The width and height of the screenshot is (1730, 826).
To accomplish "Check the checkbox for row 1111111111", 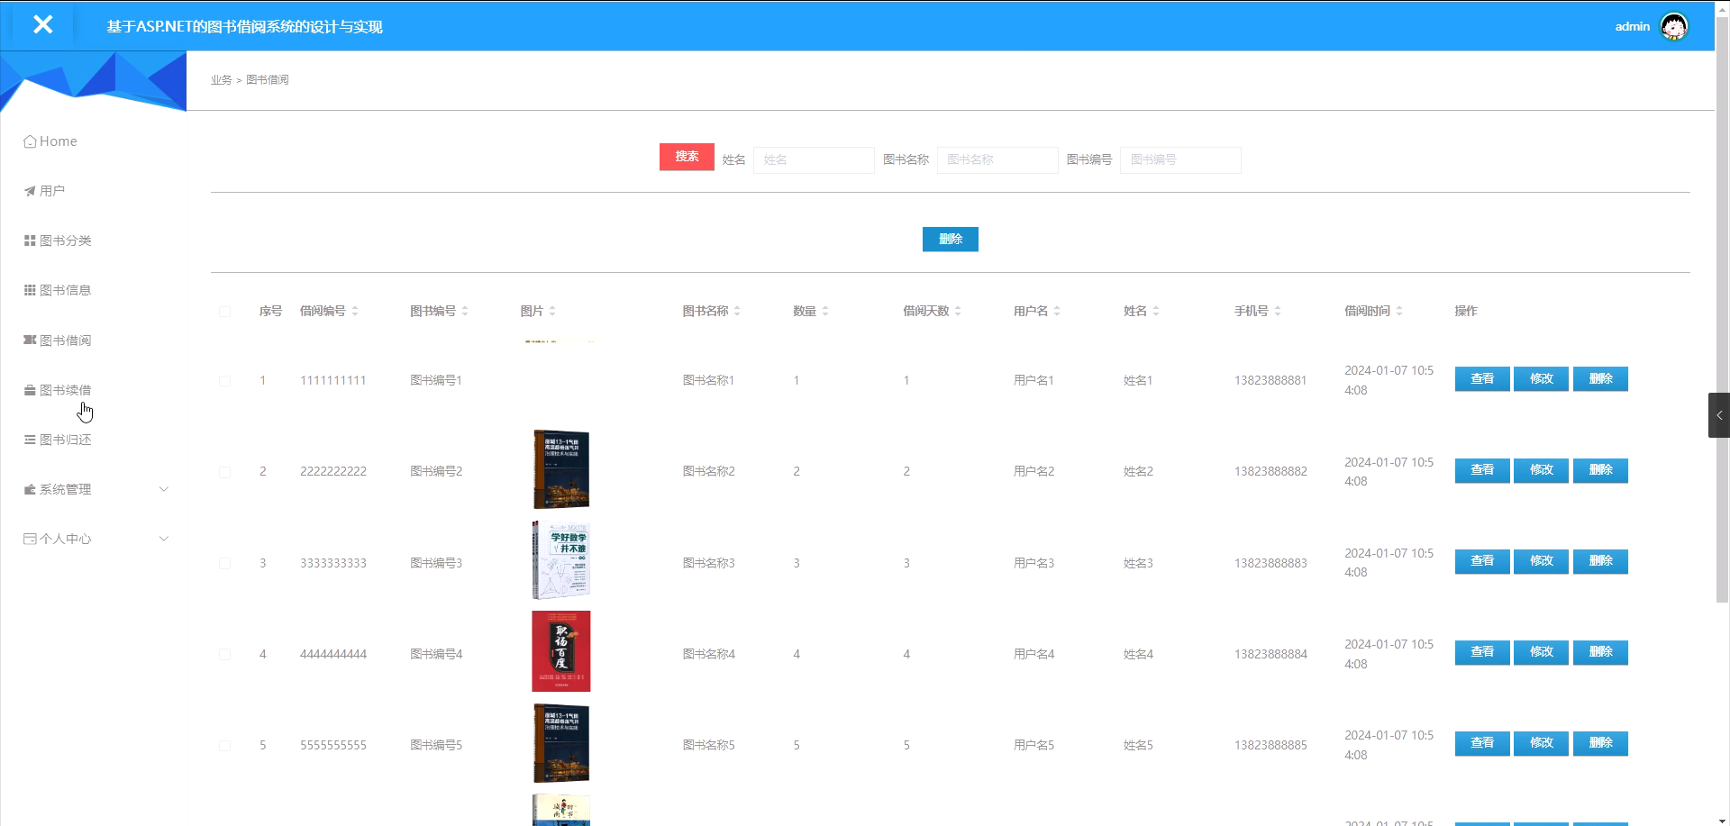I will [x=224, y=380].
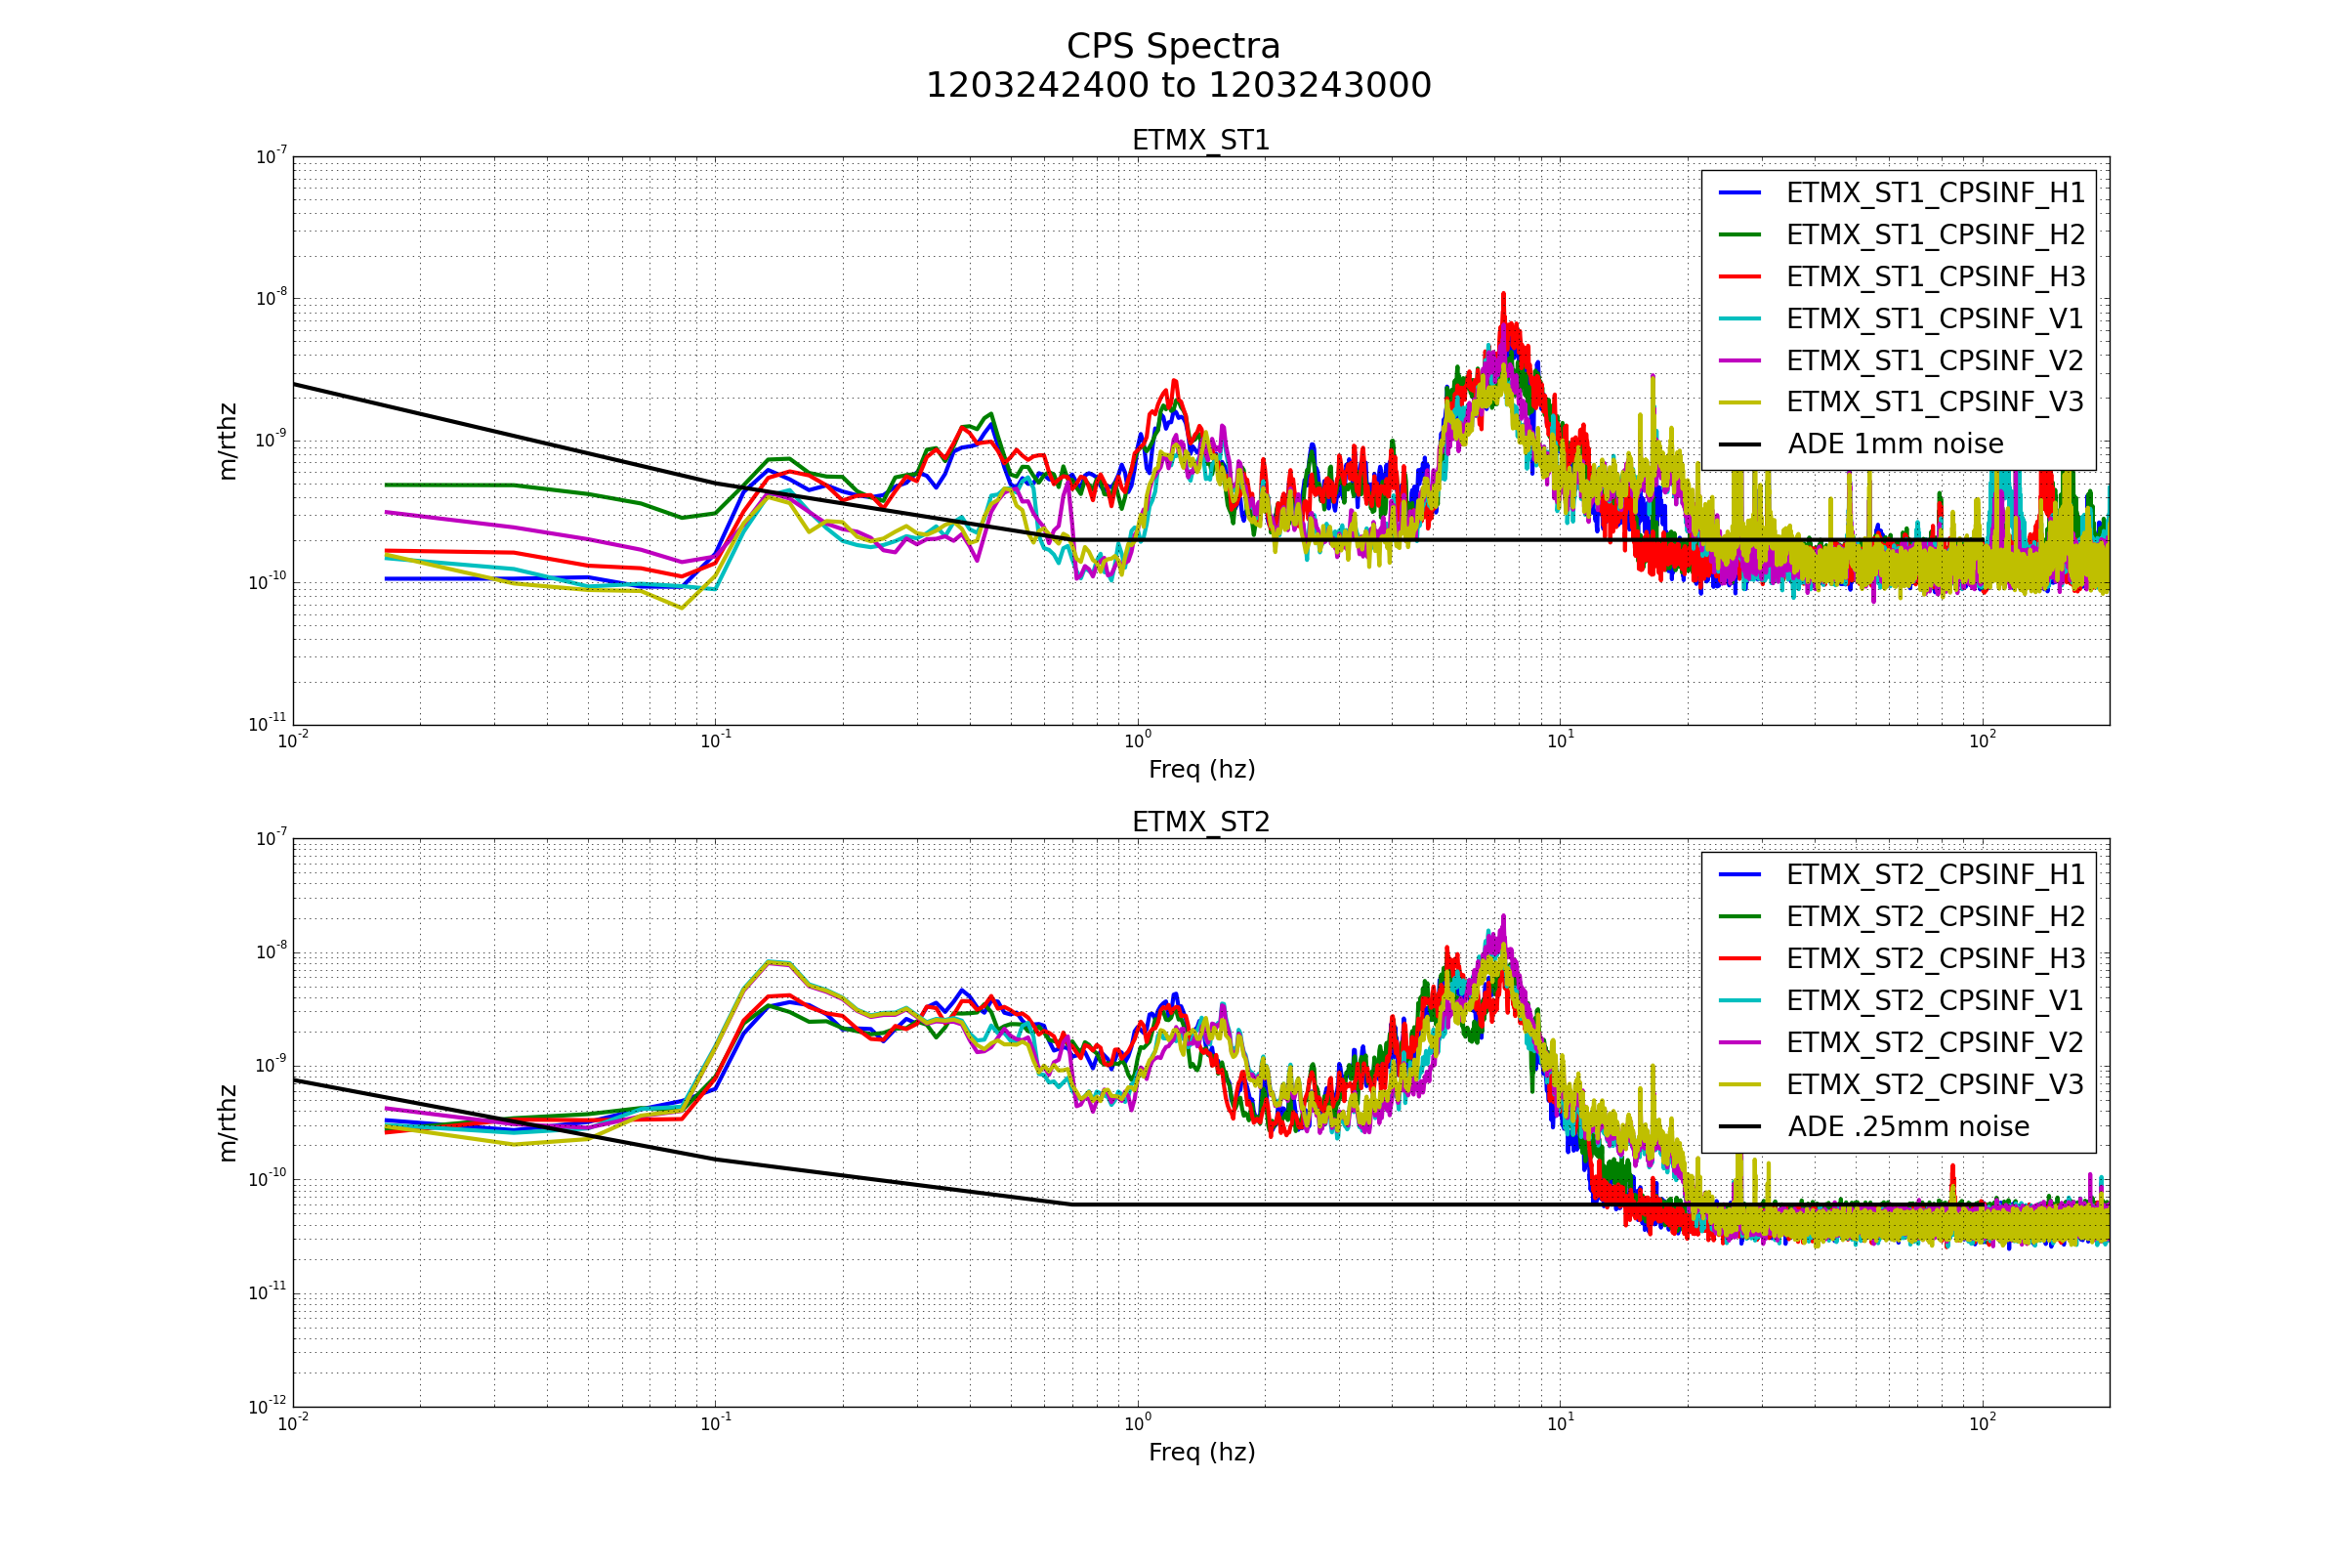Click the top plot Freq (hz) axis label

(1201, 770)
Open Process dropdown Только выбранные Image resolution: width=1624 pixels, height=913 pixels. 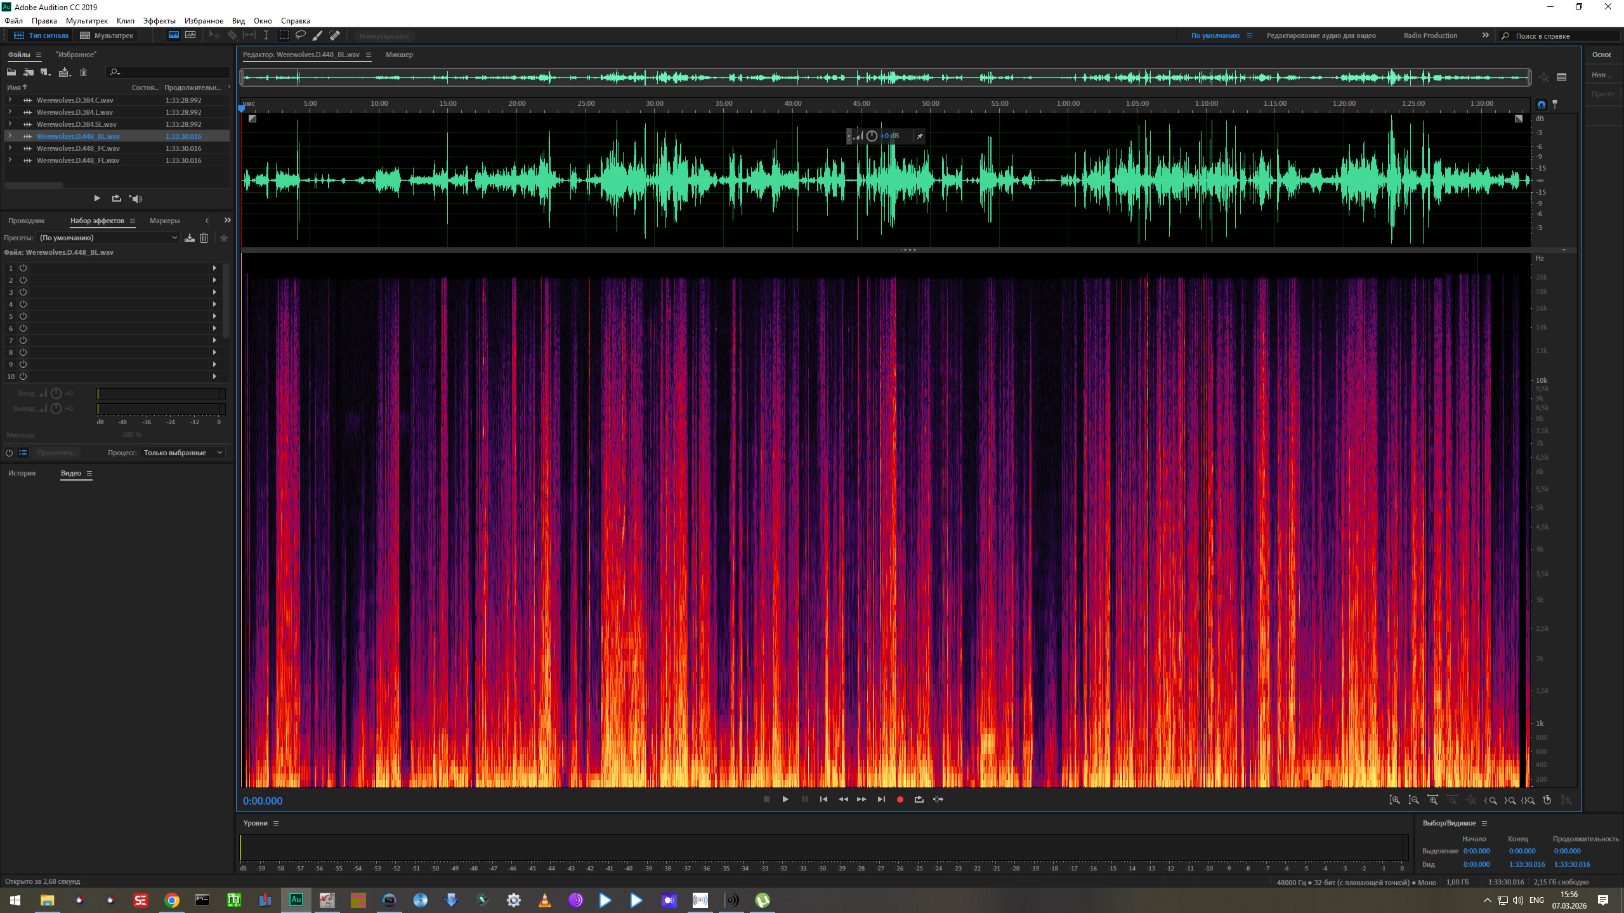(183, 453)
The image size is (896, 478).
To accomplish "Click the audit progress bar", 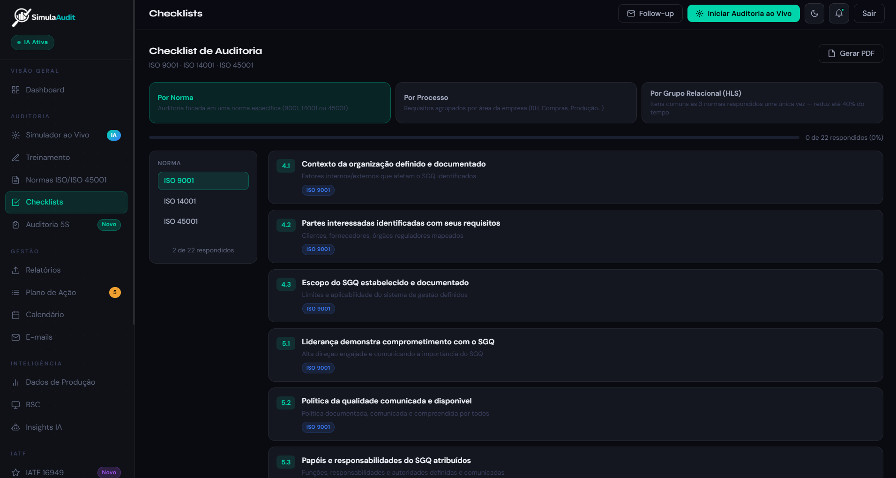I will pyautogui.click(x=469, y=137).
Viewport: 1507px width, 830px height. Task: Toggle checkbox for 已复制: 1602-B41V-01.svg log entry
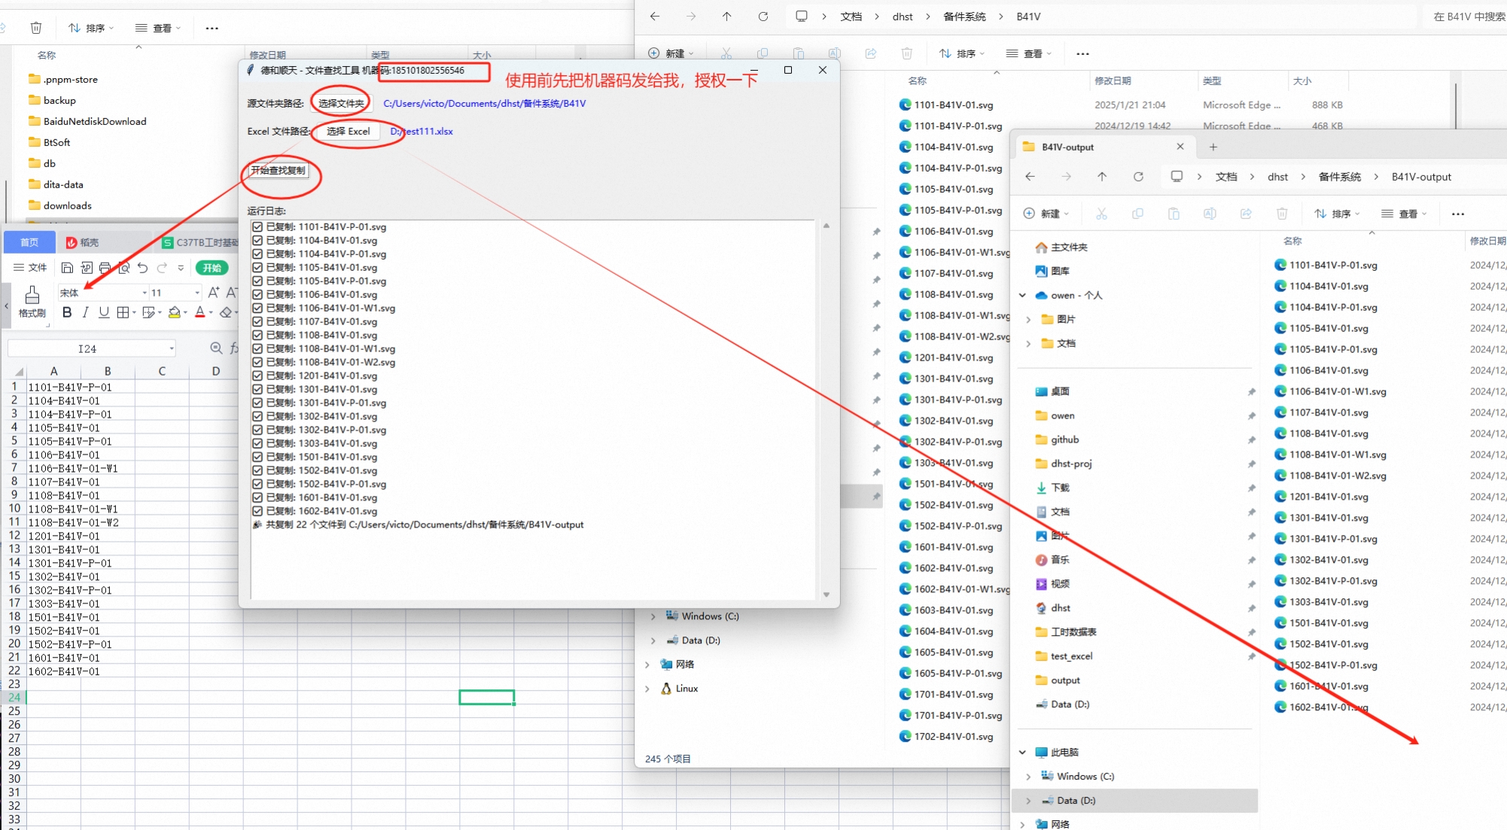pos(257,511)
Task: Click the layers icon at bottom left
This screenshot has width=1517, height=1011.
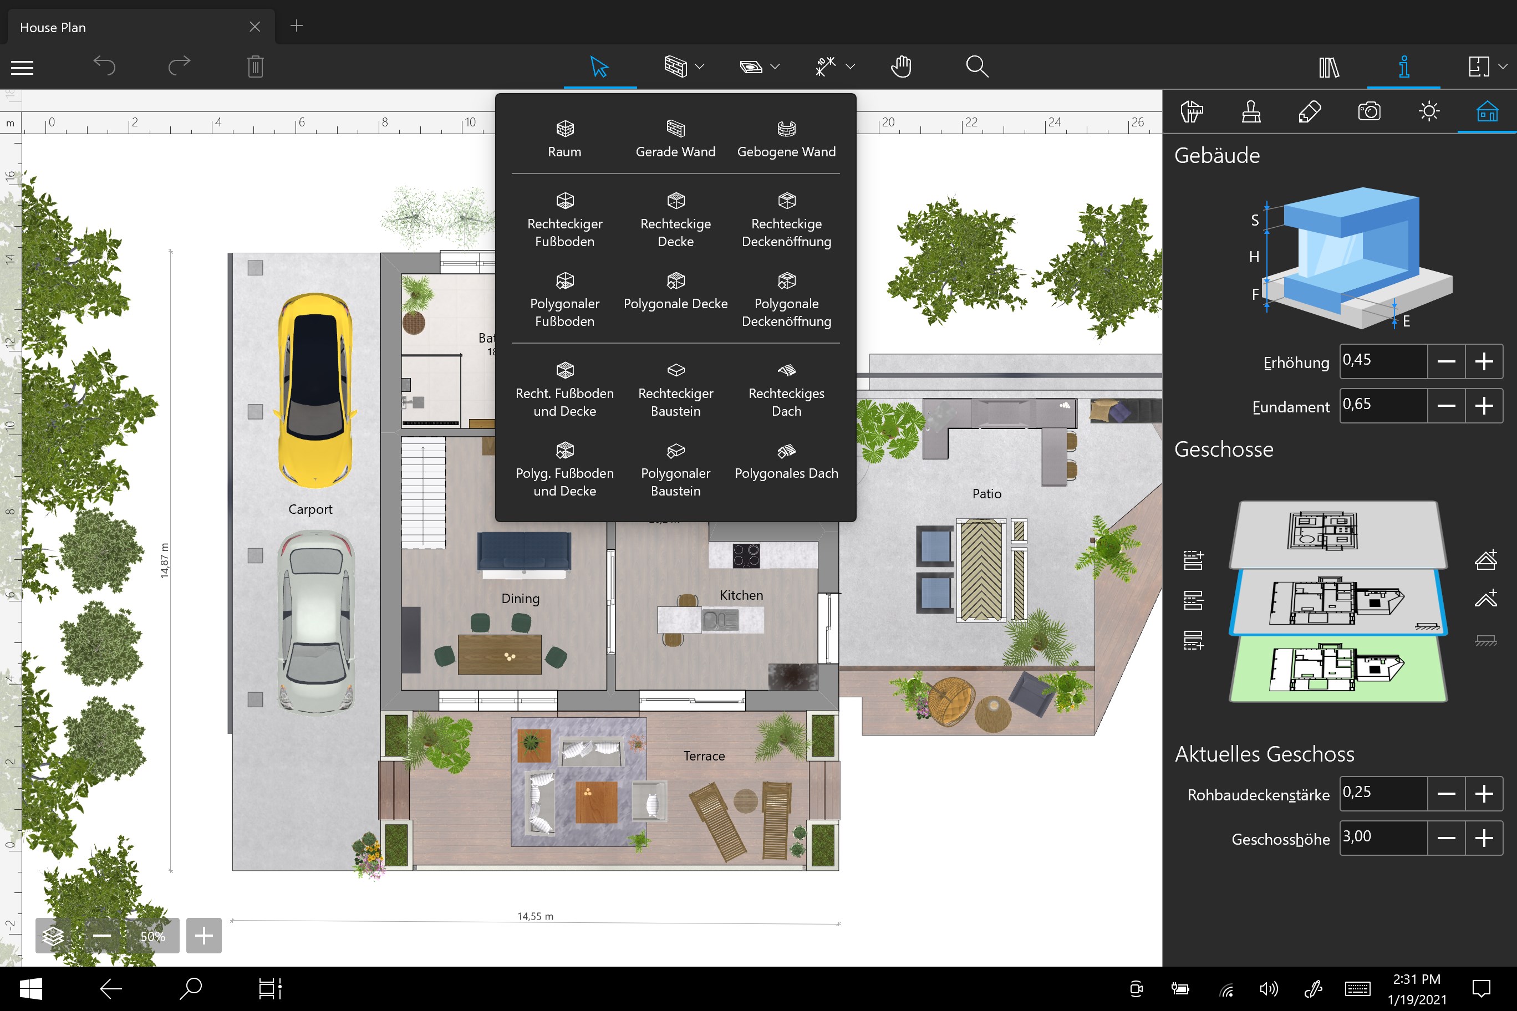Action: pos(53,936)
◇ ◇ ◇ ◇
What the answer must hold is the exact text of every line from the one containing "Task: Click the layers icon at bottom left" through the end of the data, minus any pictures.

Task: Click the layers icon at bottom left
This screenshot has width=1517, height=1011.
Action: pos(53,936)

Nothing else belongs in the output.